◆ **What is needed**
Each line from the one with "The width and" through the end of the records below should be transcribed exactly, and each picture should be skipped.
-------- Given records --------
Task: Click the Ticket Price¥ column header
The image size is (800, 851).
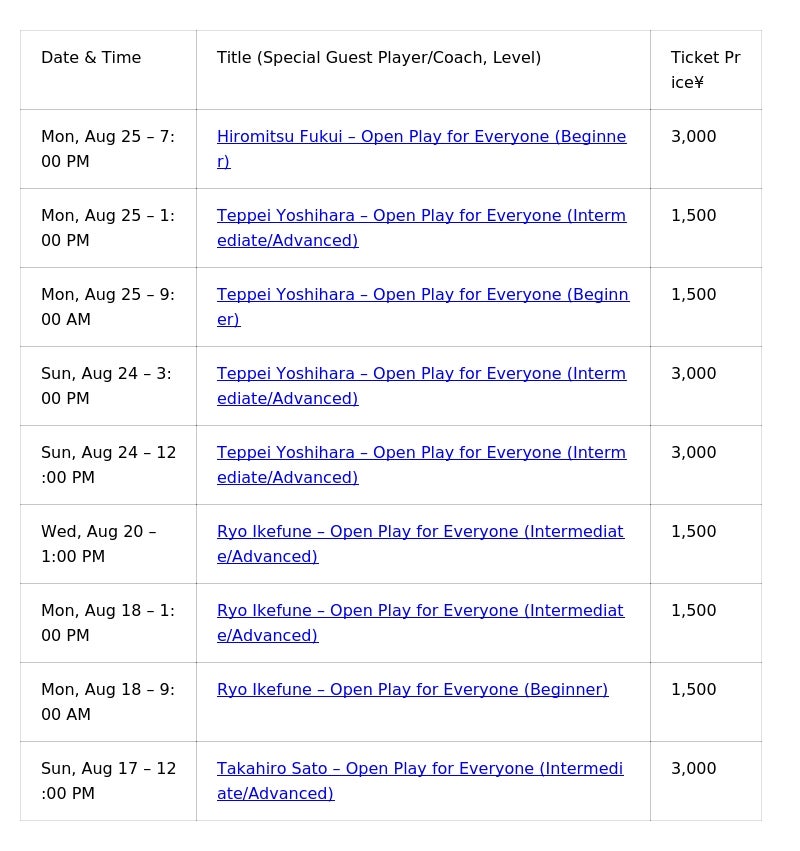Action: click(705, 70)
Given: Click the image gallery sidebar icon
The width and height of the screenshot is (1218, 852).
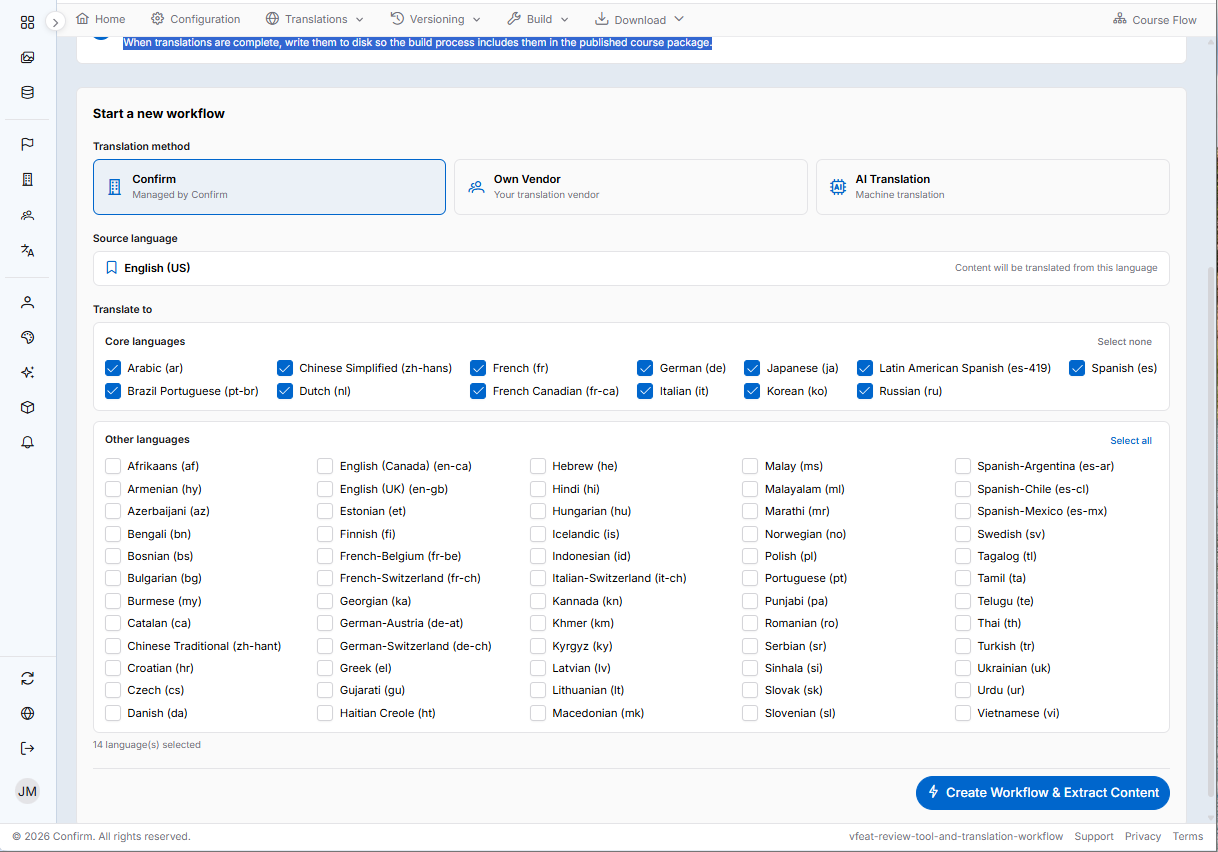Looking at the screenshot, I should [28, 57].
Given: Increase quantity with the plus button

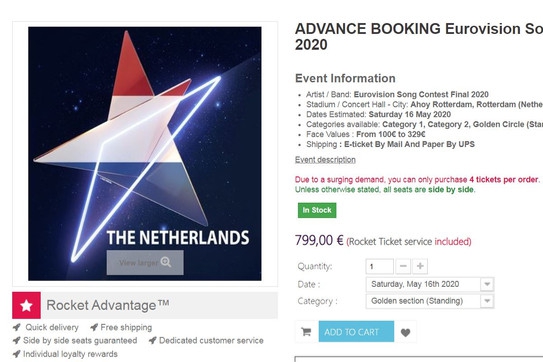Looking at the screenshot, I should (420, 266).
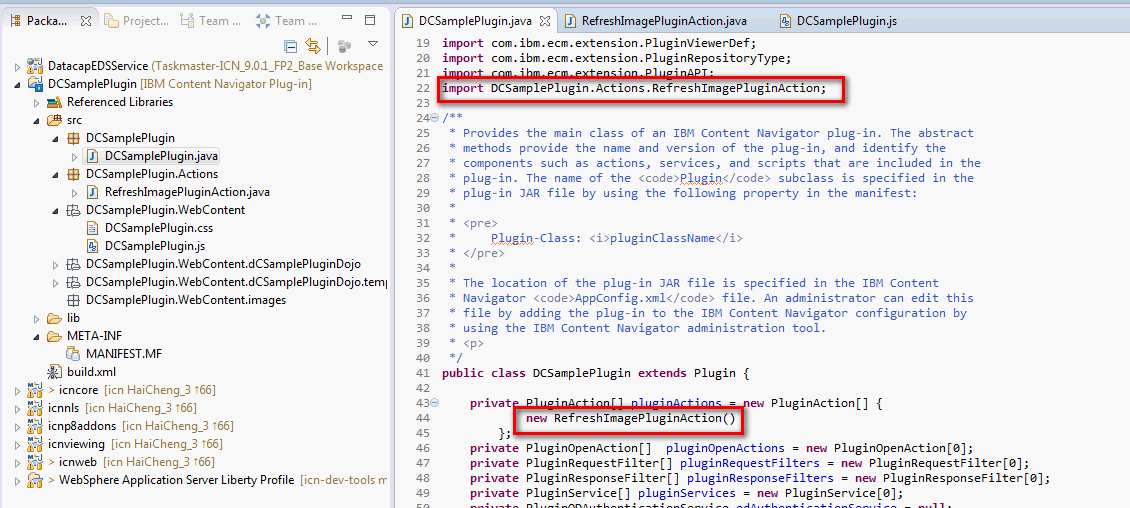Collapse the DCSamplePlugin project node
The image size is (1130, 508).
click(x=18, y=84)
--------
◆ **Solved problem**
The width and height of the screenshot is (1218, 852).
Looking at the screenshot, I should [28, 57].
Given: Increase quantity with the plus button

Looking at the screenshot, I should (420, 266).
Collapse the DCSamplePlugin project node
The image size is (1130, 508).
click(x=18, y=84)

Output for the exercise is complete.